┌─ DATA

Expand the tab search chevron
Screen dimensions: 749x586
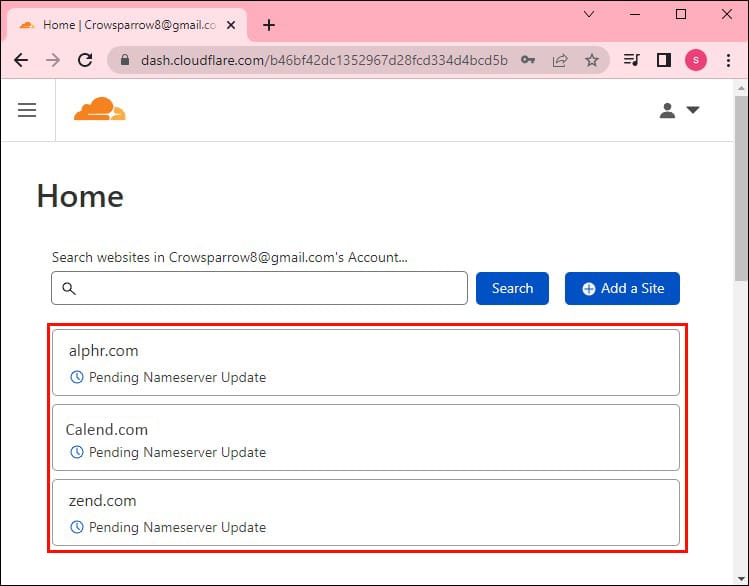588,15
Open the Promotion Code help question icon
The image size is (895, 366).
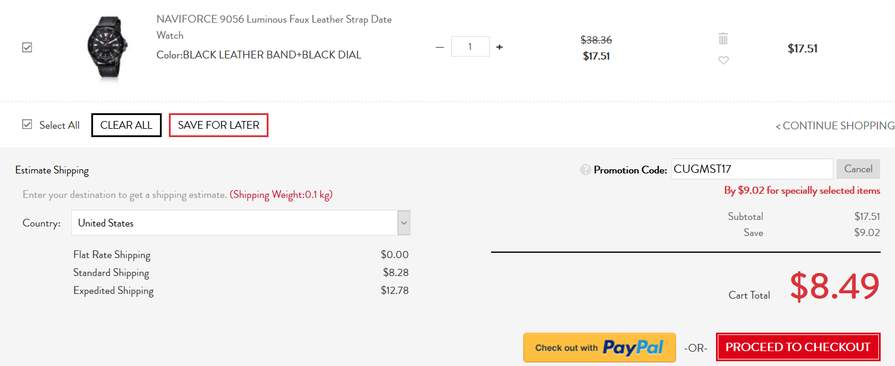point(585,170)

└─

ACTION ITEM -> Copy out the entries verbatim and leave the images out.

OUTPUT BELOW ->
Expand the tab search chevron
Screen dimensions: 749x586
588,15
Open the Promotion Code help question icon
The image size is (895, 366).
point(585,170)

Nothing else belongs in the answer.